Kicking balls on the globe
Year: 2013-
Material: Tin, log, stone, leaf, lashing belt, cracked iphone(video: 10’54”), speaker
Dimensions: Variable
(Installation dimensions: H120×W150×D140cm)

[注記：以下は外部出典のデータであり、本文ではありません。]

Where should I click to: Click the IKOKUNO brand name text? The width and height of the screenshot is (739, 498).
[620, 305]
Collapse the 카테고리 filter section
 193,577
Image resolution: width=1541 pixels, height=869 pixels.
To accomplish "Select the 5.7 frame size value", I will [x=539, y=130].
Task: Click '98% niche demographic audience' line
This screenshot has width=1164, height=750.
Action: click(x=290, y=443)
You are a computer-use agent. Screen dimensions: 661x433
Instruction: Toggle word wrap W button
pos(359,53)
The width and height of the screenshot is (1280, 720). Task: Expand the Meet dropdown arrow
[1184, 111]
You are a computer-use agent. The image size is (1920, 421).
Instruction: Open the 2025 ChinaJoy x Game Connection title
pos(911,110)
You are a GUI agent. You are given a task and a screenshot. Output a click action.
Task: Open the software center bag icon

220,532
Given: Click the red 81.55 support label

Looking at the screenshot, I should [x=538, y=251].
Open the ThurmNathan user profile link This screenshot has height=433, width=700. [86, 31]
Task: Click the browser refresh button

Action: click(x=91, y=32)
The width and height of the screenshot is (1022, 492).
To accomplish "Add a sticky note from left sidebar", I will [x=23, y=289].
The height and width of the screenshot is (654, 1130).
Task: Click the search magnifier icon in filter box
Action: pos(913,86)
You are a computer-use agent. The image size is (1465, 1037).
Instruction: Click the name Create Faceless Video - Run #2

Location: The Museum of Modern Art Gunma, The 12th Gunma Biennale for Young Artists 2015

制作プロセスの映像と鋳物の彫刻、そして、制作中にみつけた様々な自然物を交えてひとかたまりの風景として構成した作品。鋳物のサッカーボールをつくり、そのボールを蹴りながら山を越えました。大きさはずいぶん違いますが、ボールと地球はどちらも「球体」です。つまりここでは、球同士の衝突によりお互いに変化が生じています。ボールを蹴り進めていくと、その形は凹み、歪んで割れ、欠けていきます。さらに推し進めていくと、最終的には細かい粒子になるでしょう。形あるものがいつかは消滅する運命にあるとしても、僕たちは何かを作り続けてきたし、これからも作り続けていく。その過程には、偶然が大きく横たわっています。ボールの変化はわかりやすく、地球の変化はわかりにくい。ですが、ボールと同様に地球も変化の途上にあります。すべての人々の活動と偶然は、大なり小なり地球を変化させてきました。僕には、そうした営みの総体が地球を彫刻しているように思えるのです。